_TUGAS A_
Ringkas siaran pers BKKBN di bawah ini dalam dua kalimat.

::: CUPLIKAN HALAMAN :::

SIARAN PERS BKKBN

Nomor :1154/M.C/IX/2023-AP

Kontrasepsi Jangka Panjang, Pilihan Wanita dan Pria Moderen (Refleksi dalam memperingati Hari Kontrasepsi Sedunia)

BKKBN — Napak tilas perjalanan program keluarga berencana di Provinsi Nusa tenggara Timur tak terpisahkan dengan perjalanan program KB nasional yang secara resmi di mulai sejak tahun 1970 atau di kenal sebagai periode implementasi, di mana taggung jawab pelaksanaan program dialihkan kepada pemerintah   sesuai Keputusan Presiden no. 8 tahun 1970, tanggal 22 Januari  tentang Kelembagaan Badan Koordinasi Keluarga Berencana Nasional. 

Sebagai lembaga pemerintah non departemen yang diresmikan tanggal 29 Juni tahun 1970, dengan seorang ketua diangkat oleh presiden dan bertanggung jawab langsung kepada presiden. Tanggal ini kemudian pada tahun 1983 diresmikan sebagai Hari Keluarga Nasional. 

Dalam sambutan peresmian dan pelantikan dr. Soewardjono Surjaningrat, sebagai Kepala BKKBN  pertama, Presiden Soeharto mengatakan: “ Berhasil atau tidaknya program KB dilaksanakan akan menentukan pula berhasil atau tidaknya usaha untuk mewujutkan kesejahteraan bangsa.”

::: CUPLIKAN DATA :::

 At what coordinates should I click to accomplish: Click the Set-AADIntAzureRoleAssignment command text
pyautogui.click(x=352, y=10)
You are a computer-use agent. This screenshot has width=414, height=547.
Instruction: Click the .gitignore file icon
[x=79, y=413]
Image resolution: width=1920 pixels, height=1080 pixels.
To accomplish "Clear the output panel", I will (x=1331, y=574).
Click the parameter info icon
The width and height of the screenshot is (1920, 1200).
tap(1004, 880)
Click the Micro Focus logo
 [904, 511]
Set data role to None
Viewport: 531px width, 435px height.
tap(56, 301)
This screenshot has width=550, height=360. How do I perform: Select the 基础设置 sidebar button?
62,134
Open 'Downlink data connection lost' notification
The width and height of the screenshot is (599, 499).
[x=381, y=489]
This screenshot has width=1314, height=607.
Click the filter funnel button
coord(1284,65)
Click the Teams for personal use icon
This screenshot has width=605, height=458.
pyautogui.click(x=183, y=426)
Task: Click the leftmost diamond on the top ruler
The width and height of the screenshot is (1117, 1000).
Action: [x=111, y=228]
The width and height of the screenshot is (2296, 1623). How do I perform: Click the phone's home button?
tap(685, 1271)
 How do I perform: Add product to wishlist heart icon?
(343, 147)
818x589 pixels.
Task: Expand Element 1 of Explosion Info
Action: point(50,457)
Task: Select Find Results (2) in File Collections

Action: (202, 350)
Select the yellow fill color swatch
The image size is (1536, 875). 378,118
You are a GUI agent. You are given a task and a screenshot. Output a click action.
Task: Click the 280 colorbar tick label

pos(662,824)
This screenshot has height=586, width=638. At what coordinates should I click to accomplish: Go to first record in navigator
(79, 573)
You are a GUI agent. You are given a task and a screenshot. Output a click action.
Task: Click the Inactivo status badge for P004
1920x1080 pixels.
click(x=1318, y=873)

:::

_TUGAS B_
Tuliskan kembali baris-baris entri mulai dari awal entri sampai baris yang memuat "tap(56, 301)", termasuk baris itu sendiri.

_JAWABAN LENGKAP A_
Perjalanan program KB di Nusa Tenggara Timur tak terpisahkan dari program KB nasional, yang resmi dimulai pada 1970 ketika tanggung jawab pelaksanaannya dialihkan kepada pemerintah sesuai Keputusan Presiden no. 8 tahun 1970. BKKBN diresmikan sebagai lembaga pemerintah non departemen pada 29 Juni 1970, tanggal yang pada 1983 diresmikan sebagai Hari Keluarga Nasional, dan saat melantik dr. Soewardjono Surjaningrat sebagai kepala pertamanya, Presiden Soeharto menyatakan bahwa berhasil atau tidaknya program KB akan menentukan berhasil atau tidaknya usaha mewujudkan kesejahteraan bangsa.

_JAWABAN LENGKAP B_
 At what coordinates should I click to accomplish: Click the Set-AADIntAzureRoleAssignment command text
pyautogui.click(x=352, y=10)
You are a computer-use agent. This screenshot has width=414, height=547.
Instruction: Click the .gitignore file icon
[x=79, y=413]
Image resolution: width=1920 pixels, height=1080 pixels.
To accomplish "Clear the output panel", I will (x=1331, y=574).
Click the parameter info icon
The width and height of the screenshot is (1920, 1200).
tap(1004, 880)
Click the Micro Focus logo
 [904, 511]
Set data role to None
Viewport: 531px width, 435px height.
tap(56, 301)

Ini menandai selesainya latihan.